## [TASK REQUIREMENTS]
Every line of the entries below from the one containing "The width and height of the screenshot is (1344, 778)." to the one containing "Play track 9006", both ends included, must be written out exactly. No other line belongs in the answer.

- Opening Delimiter -

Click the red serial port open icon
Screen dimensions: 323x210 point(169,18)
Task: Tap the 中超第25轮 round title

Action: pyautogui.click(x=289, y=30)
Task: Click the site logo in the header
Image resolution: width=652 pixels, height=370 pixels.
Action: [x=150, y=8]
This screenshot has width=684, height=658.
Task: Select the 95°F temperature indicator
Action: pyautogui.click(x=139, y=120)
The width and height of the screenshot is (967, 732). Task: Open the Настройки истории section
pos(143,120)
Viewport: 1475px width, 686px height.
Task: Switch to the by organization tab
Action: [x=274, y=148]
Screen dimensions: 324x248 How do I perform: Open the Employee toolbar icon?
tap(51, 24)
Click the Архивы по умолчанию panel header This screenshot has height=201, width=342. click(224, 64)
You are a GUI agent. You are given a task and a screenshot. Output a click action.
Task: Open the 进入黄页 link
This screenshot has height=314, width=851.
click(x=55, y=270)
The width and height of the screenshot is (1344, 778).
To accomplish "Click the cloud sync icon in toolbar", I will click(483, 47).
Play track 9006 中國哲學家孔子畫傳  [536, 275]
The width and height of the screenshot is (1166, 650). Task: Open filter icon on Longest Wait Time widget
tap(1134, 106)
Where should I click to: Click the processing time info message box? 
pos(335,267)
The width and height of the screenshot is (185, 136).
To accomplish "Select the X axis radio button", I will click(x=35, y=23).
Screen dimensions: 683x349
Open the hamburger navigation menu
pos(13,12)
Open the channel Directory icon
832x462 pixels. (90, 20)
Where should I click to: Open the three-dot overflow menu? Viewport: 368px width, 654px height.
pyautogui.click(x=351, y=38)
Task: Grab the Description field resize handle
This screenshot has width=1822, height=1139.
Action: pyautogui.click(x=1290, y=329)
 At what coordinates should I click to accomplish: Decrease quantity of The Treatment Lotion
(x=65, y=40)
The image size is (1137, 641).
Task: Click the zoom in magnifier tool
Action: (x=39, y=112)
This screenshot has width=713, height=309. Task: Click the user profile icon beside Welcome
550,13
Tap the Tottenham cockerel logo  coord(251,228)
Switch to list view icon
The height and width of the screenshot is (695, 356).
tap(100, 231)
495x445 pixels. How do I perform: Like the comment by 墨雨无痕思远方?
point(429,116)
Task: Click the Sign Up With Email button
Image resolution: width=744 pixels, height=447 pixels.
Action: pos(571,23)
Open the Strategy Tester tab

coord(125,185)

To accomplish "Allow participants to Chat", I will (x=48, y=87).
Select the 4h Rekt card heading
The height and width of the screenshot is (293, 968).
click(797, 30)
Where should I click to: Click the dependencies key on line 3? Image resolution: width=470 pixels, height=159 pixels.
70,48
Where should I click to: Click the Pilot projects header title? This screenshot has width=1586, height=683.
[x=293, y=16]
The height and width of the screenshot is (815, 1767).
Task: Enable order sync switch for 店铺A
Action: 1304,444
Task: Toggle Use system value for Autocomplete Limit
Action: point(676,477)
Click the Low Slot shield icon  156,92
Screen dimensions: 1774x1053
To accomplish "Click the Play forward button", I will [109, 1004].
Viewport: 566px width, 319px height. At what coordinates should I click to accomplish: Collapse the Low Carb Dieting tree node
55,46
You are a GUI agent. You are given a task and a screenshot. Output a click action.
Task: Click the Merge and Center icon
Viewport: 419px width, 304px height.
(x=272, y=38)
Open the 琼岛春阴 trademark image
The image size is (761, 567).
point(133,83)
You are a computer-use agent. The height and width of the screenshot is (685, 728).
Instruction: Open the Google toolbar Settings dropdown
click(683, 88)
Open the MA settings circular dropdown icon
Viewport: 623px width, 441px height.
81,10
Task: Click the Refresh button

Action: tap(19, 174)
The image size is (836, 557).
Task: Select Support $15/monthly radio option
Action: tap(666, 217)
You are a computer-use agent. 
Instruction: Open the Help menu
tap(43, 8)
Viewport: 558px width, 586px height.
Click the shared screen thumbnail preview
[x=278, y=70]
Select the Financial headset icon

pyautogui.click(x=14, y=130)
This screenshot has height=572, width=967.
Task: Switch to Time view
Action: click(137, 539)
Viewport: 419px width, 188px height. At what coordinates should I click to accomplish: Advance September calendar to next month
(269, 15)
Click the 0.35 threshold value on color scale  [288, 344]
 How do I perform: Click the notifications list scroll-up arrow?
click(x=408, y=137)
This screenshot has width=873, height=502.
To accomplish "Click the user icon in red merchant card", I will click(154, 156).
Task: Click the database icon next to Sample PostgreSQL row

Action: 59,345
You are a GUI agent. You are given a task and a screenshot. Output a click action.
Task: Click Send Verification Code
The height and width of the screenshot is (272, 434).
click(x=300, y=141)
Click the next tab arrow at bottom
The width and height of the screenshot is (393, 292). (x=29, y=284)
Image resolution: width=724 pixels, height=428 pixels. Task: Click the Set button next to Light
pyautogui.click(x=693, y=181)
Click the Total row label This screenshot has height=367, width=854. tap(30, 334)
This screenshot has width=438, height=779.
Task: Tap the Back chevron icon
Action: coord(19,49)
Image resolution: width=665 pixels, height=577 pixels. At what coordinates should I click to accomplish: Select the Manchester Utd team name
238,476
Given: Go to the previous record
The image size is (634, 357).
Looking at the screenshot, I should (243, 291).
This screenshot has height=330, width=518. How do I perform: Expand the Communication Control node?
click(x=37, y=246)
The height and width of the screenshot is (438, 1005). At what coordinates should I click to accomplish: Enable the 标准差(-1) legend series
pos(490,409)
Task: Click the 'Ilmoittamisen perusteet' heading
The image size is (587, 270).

- Closing Delimiter -

## [FINISHED TASK]
The width and height of the screenshot is (1344, 778).
To accomplish "Click the cloud sync icon in toolbar", I will click(483, 47).
Play track 9006 中國哲學家孔子畫傳  [536, 275]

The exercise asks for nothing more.